I recently read a Refinery 29 article that supports the notion that we should stop telling girls that they can be anything they want when they grow up. The article goes into detail about a woman who was discouraged to pursue her dream of becoming a writer because her mother had told her about her own failures to obtain her MFA in fiction. The writer’s mother told her things like, “No one read Emily Dickinson’s poetry until after she died” and “Most writers never get a book deal.” The author throws out facts about how women make less than men in the workplace and how there aren’t enough fortune 500 CEOs who are women. While these facts are true, if we tell young girls and young women that they shouldn’t aspire to be anything they want to be simply because they might fail, isn’t that already setting them up for failure?

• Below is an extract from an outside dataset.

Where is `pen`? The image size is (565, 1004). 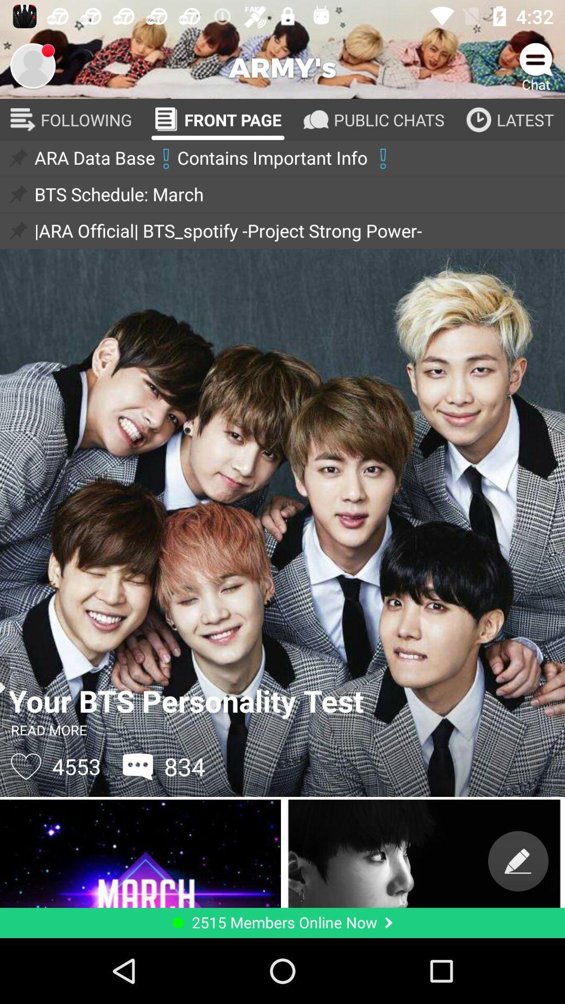 pen is located at coordinates (518, 861).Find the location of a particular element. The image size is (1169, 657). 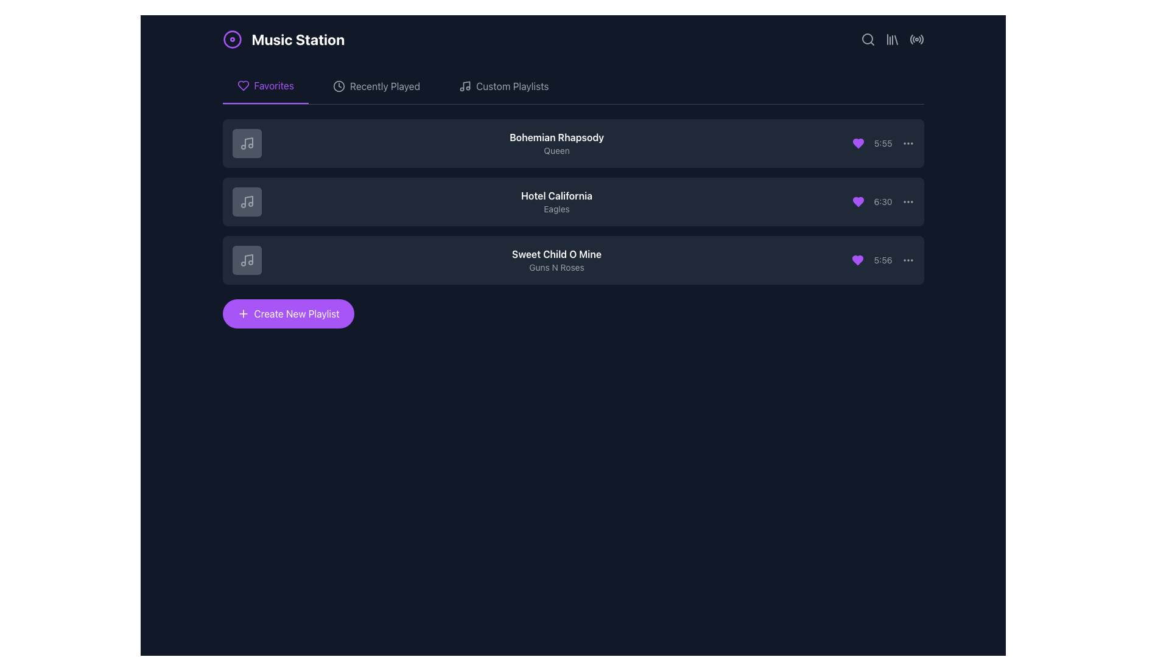

the Text Display that shows the title and artist of a music track in the Favorites section of the Music Station application, positioned in the third row under 'Bohemian Rhapsody' and 'Hotel California' is located at coordinates (556, 260).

The article does touch upon how we can tell girls that they are powerful and can take on any challenge, but we also need to humble them and remind them that failure is a possibility. I completely agree with this, but what I don’t agree with is that we should instill fear into young girls’ minds that no matter what they do in life, they will face failure and rejection. Of course, obstacles will always be present and failure is always a possibility, but the same goes for young boys and men. Telling girls they shouldn’t shoot for the stars simply because men make more money or because our nation has a history of oppressing women only holds them back from who they truly can become. It is important to make young girls aware of the world we live in, but also aware of how many steps forward women have taken in this country over the years. All of those steps forward will be for nothing if we tell girls they can’t become the next President of the United States or the first female Chief Justice of the Supreme Court because they will be told no or because a woman has never done it before.

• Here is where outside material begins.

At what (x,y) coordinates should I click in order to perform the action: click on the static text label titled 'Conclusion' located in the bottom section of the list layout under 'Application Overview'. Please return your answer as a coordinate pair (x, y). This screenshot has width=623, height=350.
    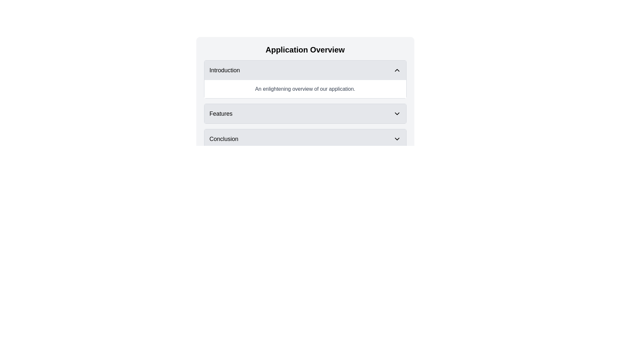
    Looking at the image, I should click on (224, 139).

People may not have read Emily Dickinson’s poetry until after she died, but people also didn’t recognize male figures until after they passed such as Henry David Thoreau, Alfred Wegener and Vincent van Gogh. That has nothing to do with gender. We should be encouraging young girls AND young boys to go after their dreams because they are our nation’s future. Yes, we should let them know that the journey to their dreams will not always be a cakewalk, but nothing in life is. Hard work and determination gets you to where you are whether you’re a man or a woman. Oppressing a young girl's dream simply because of her gender isn’t protecting her from the obstacles she will face; It’s showing her that no matter how hard she works, men will always come out on top. So instead of telling young girls what they can’t do, start telling them what they can do to surpass the people who think women are inferior and how they can prove them wrong.